Hygienist: Wow, you weren’t kidding when you said you have TMJ. Did you hear that crack?

Me: Yes, it happens all the time.

Hygienist: Have you been particularly stressed over the past years?

Me (staring at the fluorescents on the ceiling trying to formulate, anything): Yes, I probably have been a bit stressed over these years (said as if I had to think about it, as if maybe one time I bought the wrong detergent; see “Curry.”)

Hygienist: The clenchin’ (every gerund is such, I thought she said “Clinton”) is wearing away your back teeth and fillin’s, it’s the clenchin’ that’s recedin’ those gums.

[Enter actual Dentist.]

Dentist (looking in mouth): Wow, she needs a mouth guard. We should send her to an ortho consult for gum grafting. (Looks to me.) We will be discussing your long-term care, that’s why we’re talking over you.

Me: Yeah (awkward chuckle), I’m right here you know.

Dentist (nervous laughter): We can make you a mouth guard for under 500 dollars and the grafting usually runs in the thousands. I mean, this can be down the road.

Me: I’m not going down that road. I am not even close to a circumstance in which I can afford that. I had a mouth guard (played field hockey for years) that another dentist made me on the cheap; it never stopped the clenching. Listen, I just got dental insurance and I just want to do things covered and affordable. She suggested an over-the-counter one that is new and improved. I’ll purchase that.

Hygienist: Yeah, you never know, you could find a rich husband!

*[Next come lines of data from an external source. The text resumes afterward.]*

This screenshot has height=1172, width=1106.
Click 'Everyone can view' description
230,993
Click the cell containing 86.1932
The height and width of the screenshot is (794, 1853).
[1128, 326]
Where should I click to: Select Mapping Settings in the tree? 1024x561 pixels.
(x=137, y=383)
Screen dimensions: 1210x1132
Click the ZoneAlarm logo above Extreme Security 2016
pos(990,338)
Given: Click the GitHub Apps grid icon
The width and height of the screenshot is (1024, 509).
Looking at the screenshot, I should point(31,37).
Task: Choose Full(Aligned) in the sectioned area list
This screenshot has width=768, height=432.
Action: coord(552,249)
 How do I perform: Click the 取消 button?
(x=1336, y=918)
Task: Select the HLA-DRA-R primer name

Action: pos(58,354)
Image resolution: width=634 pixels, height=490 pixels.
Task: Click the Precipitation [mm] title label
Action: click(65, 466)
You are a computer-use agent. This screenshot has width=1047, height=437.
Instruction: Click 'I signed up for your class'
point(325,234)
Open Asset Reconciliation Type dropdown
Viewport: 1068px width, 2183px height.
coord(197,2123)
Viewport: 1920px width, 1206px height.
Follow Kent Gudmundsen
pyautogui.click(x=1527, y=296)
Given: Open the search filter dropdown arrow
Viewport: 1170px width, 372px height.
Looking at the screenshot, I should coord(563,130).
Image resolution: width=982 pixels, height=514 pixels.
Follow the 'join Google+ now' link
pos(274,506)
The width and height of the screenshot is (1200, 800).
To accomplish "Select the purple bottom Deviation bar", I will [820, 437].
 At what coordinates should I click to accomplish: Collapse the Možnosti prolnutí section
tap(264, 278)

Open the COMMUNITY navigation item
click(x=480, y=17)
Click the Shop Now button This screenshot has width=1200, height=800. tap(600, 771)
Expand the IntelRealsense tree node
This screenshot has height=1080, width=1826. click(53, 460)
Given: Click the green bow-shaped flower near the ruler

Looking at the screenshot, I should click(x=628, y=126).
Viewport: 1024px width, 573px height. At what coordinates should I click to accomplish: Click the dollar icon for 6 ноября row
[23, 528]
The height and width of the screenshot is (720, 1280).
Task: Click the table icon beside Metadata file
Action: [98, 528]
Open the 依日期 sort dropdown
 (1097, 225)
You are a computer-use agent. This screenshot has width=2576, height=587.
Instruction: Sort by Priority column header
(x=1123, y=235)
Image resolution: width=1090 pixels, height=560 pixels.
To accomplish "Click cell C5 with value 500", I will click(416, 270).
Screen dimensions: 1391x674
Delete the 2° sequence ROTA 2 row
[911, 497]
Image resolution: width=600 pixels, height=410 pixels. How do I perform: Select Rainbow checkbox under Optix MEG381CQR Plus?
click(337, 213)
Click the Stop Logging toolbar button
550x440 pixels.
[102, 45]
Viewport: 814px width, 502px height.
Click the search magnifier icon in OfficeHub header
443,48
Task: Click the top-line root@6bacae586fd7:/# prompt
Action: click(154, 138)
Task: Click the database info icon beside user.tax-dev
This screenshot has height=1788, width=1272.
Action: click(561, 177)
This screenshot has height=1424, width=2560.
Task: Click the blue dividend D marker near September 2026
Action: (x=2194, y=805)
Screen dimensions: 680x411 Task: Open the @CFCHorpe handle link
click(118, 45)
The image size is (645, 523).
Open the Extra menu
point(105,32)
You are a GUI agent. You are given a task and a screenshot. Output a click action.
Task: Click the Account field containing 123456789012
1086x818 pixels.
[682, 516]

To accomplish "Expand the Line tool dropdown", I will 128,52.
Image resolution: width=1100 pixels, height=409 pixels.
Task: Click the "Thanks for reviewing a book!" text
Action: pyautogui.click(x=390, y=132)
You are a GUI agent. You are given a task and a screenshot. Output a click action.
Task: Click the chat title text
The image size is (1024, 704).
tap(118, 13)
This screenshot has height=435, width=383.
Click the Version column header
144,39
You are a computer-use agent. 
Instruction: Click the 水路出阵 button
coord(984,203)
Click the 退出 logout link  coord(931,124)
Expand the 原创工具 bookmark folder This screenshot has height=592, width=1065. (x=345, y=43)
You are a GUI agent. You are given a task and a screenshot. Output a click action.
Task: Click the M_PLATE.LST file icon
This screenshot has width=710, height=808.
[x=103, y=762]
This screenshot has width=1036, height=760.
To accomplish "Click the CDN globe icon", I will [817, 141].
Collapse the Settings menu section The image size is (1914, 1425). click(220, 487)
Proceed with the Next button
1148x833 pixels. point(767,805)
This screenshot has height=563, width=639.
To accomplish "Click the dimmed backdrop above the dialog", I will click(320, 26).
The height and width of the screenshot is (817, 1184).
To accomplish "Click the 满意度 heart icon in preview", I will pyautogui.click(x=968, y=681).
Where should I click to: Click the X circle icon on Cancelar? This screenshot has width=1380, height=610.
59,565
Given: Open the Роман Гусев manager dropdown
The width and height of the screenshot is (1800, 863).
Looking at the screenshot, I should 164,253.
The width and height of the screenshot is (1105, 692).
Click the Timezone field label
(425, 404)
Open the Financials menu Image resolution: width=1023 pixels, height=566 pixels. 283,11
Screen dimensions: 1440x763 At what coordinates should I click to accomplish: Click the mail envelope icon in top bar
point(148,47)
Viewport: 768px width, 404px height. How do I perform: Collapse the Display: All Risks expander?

Me: (Dentist is poking and prodding in my mouth and I can’t speak to this garbage she just spat out. I make some type of gutteral sound, which surely she took as agreement. By the time the dentist was out of my mouth, they had moved on to speaking about me in the third person again so I couldn’t recant my misperceived groan.)

So there I was, verbally kidnapped by the dentist’s scraping tools, mentally clenching, while the hygienist looks at my ring finger and says she knows my son comes to the same dentist, too. Has an appointment coming up!  I watched her leap to the same volcanic conclusion everyone seems to make and take: that I’m alone, not only alone, but wanting some rich husband. Oh, I must be home pining for Him to come along and spend his hard-earned money on my gums.

What the fuck?

It’s about love people, married or not. Doesn’t anyone get that? I just want my teeth cleaned.